I've taken to buying 200+-watt panels, just a bit larger for more wattage. Always assume you'll only get a fraction of the listed wattage even in bright sunlight.
I've repeatedly been ready to buy small wind systems but it seems like they're all garbage.


----------



## Back Pack Hack (Sep 15, 2016)

In full sunlight, properly aimed, you should get about 70-85% of the rated wattage.


----------



## bluesky63 (Jan 2, 2022)

Mid-Missouri, USA I have a larger solar bank( 50 panels x 350 watts each) than you but we all have the same problem. On the average cloudy, winter day- it will only produce maybe 30 killawatt hours total. That is 0.6 kwh each panel. But on most days, it will produce 100 kwh total; that is 2 kwh per panel.


----------



## wraithofroncollins (10 mo ago)

I supplement my Solar with Wind and Hydro electric generators because of that very problem.


----------



## KellyDude (11 mo ago)

wraithofroncollins said:


> I supplement my Solar with Wind and Hydro electric generators because of that very problem.
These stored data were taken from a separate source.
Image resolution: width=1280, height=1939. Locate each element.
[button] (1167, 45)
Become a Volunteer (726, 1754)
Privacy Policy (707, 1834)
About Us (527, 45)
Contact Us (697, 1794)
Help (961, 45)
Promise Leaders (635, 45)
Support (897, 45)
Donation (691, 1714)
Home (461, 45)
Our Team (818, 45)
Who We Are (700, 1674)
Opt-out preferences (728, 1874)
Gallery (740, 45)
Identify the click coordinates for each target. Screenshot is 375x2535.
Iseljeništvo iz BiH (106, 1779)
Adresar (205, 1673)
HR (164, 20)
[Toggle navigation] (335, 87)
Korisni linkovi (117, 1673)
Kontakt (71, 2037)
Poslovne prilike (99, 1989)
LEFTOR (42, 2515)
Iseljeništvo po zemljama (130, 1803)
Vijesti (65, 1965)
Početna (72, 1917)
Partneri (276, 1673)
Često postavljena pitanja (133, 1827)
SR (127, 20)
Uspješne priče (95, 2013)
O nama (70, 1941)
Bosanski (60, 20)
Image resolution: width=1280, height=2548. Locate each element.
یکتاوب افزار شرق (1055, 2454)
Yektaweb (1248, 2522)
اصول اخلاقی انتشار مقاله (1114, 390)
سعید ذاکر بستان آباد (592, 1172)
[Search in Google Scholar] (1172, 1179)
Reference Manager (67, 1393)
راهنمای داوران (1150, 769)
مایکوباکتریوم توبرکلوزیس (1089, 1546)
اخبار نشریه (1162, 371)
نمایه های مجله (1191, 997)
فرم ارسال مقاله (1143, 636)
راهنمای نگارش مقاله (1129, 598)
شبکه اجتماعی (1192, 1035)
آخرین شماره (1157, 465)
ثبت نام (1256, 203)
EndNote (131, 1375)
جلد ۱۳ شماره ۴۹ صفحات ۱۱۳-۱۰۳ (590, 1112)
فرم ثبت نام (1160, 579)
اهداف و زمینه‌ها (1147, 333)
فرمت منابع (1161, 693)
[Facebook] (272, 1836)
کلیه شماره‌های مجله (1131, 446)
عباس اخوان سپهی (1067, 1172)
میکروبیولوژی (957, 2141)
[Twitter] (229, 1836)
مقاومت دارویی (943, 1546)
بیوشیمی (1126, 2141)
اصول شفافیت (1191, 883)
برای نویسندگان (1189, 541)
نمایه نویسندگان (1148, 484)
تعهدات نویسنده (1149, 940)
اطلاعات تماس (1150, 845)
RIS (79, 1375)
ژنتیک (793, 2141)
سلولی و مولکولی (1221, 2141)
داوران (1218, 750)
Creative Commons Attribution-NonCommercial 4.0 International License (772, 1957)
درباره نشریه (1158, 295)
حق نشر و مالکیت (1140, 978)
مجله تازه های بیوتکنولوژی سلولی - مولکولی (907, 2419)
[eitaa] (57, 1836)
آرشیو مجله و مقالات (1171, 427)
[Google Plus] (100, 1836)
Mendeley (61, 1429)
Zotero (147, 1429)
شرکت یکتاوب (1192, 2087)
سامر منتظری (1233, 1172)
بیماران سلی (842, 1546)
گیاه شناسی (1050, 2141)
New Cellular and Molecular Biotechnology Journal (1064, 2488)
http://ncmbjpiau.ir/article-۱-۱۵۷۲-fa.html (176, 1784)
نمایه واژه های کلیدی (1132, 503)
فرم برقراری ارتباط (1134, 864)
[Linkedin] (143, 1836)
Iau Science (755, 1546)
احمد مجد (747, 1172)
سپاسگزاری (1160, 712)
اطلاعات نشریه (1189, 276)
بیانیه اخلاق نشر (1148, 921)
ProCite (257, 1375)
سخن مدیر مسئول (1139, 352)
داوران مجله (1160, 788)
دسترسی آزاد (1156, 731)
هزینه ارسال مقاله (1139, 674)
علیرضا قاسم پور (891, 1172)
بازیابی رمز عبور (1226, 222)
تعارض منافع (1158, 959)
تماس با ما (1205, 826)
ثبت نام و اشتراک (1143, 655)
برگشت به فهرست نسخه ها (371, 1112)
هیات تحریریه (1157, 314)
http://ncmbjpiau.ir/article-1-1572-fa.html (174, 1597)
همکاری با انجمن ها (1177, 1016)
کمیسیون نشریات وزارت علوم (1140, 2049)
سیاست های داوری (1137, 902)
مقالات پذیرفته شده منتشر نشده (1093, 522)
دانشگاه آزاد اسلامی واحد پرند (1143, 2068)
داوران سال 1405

What wind system are you using, if you don't mind?


----------



## wraithofroncollins (10 mo ago)

This is what I use...
The Hydro-system is made from car alternators and wooden water wheel, i made myself.


----------



## Weldman (Nov 7, 2020)

If you are towards or above the 45th parallel I would invest in bi-facial solar panels, wow they are powerful. Got 24 (405 watts) and it gets the 405 watt plus due to gaining solar on the backside.


----------